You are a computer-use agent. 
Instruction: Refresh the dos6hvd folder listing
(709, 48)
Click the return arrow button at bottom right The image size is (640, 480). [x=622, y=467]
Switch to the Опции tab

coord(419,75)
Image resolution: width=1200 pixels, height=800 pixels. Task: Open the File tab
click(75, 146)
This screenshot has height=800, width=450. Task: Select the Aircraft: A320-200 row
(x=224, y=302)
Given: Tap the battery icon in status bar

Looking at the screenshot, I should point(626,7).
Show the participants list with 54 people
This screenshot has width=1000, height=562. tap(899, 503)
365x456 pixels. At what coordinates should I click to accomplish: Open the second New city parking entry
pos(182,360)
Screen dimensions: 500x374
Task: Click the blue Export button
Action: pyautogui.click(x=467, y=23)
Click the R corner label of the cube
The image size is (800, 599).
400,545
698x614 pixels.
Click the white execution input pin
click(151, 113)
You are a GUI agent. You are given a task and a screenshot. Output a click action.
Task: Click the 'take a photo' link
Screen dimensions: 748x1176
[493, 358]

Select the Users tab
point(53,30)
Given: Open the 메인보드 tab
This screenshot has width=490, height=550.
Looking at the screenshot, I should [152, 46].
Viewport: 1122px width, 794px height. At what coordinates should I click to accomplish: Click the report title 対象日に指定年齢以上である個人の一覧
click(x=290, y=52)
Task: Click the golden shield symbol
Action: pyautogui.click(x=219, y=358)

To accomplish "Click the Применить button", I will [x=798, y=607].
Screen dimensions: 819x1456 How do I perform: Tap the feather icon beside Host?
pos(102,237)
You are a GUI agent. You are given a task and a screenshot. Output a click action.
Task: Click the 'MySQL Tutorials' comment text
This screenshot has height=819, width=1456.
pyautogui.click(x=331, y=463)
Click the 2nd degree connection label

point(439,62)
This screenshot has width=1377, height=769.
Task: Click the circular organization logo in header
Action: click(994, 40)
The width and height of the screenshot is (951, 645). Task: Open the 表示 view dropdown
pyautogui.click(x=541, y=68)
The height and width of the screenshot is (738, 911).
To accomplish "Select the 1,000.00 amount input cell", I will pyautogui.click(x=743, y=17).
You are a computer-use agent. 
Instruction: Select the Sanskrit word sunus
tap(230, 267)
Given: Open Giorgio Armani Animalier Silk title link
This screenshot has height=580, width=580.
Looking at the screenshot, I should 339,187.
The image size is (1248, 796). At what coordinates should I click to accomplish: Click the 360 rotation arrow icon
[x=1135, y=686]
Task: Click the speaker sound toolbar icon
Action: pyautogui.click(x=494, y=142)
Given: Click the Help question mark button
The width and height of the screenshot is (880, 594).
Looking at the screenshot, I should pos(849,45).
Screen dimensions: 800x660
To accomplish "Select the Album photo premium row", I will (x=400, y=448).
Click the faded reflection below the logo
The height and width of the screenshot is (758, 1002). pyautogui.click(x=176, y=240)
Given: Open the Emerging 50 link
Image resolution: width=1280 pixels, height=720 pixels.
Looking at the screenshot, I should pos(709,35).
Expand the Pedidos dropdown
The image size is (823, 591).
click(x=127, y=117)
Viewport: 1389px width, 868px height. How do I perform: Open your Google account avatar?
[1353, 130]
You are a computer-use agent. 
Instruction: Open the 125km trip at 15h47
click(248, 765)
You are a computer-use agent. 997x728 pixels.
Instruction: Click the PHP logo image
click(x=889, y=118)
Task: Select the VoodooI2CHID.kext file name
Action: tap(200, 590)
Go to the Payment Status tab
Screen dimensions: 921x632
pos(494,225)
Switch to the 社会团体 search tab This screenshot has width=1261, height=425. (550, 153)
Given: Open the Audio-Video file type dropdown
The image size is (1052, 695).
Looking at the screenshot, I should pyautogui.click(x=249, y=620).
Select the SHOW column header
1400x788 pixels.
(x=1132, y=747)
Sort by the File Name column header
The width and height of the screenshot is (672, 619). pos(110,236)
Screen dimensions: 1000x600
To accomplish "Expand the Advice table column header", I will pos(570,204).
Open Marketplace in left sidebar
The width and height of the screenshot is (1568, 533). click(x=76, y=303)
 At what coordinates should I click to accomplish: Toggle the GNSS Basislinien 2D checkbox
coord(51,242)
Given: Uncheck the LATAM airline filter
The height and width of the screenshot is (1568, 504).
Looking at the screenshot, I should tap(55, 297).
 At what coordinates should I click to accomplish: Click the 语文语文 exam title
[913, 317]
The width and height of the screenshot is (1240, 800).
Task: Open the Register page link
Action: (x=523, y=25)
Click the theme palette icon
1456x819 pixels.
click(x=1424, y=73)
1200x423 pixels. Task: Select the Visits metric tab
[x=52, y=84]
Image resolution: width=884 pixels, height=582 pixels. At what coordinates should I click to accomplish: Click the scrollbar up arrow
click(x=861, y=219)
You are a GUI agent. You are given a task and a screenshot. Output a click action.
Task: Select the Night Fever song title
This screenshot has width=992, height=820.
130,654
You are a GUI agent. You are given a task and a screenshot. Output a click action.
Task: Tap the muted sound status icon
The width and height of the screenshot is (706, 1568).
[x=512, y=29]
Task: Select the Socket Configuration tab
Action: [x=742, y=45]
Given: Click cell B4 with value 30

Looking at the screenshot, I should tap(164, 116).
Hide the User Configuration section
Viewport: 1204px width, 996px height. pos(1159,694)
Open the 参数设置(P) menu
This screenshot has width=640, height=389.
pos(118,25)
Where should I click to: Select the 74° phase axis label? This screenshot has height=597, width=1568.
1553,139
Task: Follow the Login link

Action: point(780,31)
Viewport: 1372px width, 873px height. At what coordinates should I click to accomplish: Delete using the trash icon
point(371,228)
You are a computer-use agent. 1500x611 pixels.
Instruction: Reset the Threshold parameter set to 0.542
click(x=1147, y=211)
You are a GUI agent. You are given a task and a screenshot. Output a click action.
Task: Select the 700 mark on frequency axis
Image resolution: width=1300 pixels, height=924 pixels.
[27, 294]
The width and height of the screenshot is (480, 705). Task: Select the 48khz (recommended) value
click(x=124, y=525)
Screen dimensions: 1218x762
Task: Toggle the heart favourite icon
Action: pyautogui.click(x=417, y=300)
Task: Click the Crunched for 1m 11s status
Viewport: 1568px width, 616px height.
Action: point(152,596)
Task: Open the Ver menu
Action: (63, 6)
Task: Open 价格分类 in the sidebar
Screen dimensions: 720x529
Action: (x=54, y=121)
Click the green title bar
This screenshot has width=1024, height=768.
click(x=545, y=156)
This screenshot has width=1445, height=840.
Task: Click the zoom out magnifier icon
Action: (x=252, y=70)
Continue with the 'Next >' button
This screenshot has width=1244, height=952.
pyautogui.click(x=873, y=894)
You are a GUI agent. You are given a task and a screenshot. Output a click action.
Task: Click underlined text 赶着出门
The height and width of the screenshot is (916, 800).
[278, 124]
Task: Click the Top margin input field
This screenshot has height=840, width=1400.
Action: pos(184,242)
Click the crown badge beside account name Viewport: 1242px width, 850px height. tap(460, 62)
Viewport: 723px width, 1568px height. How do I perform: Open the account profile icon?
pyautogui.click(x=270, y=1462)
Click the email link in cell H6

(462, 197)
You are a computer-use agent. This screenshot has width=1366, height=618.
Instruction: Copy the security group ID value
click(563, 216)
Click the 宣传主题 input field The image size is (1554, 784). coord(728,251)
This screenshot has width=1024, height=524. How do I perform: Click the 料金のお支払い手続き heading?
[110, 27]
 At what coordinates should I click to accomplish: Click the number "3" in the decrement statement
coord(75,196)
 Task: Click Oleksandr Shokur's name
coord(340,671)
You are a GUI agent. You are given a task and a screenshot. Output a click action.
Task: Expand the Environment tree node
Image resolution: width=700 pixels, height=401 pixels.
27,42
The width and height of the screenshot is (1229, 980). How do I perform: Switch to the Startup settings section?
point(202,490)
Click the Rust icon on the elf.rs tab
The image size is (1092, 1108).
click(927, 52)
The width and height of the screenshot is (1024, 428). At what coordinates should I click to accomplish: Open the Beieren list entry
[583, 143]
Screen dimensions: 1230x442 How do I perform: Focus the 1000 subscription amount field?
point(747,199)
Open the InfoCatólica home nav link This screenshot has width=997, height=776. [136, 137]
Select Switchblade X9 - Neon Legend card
*-*-*
What to do ▸
Reproduce verbatim the lines above, from the line with "Image resolution: width=884" through the line with "You are a computer-use agent. 1500x611".

Problem solution ▸
Image resolution: width=884 pixels, height=582 pixels. At what coordinates should I click to accomplish: Click the scrollbar up arrow
click(x=861, y=219)
You are a GUI agent. You are given a task and a screenshot. Output a click action.
Task: Select the Night Fever song title
This screenshot has width=992, height=820.
130,654
You are a GUI agent. You are given a task and a screenshot. Output a click action.
Task: Tap the muted sound status icon
The width and height of the screenshot is (706, 1568).
[x=512, y=29]
Task: Select the Socket Configuration tab
Action: [x=742, y=45]
Given: Click cell B4 with value 30

Looking at the screenshot, I should tap(164, 116).
Hide the User Configuration section
Viewport: 1204px width, 996px height. pos(1159,694)
Open the 参数设置(P) menu
This screenshot has width=640, height=389.
pos(118,25)
Where should I click to: Select the 74° phase axis label? This screenshot has height=597, width=1568.
1553,139
Task: Follow the Login link

Action: point(780,31)
Viewport: 1372px width, 873px height. At what coordinates should I click to accomplish: Delete using the trash icon
point(371,228)
You are a computer-use agent. 1500x611 pixels.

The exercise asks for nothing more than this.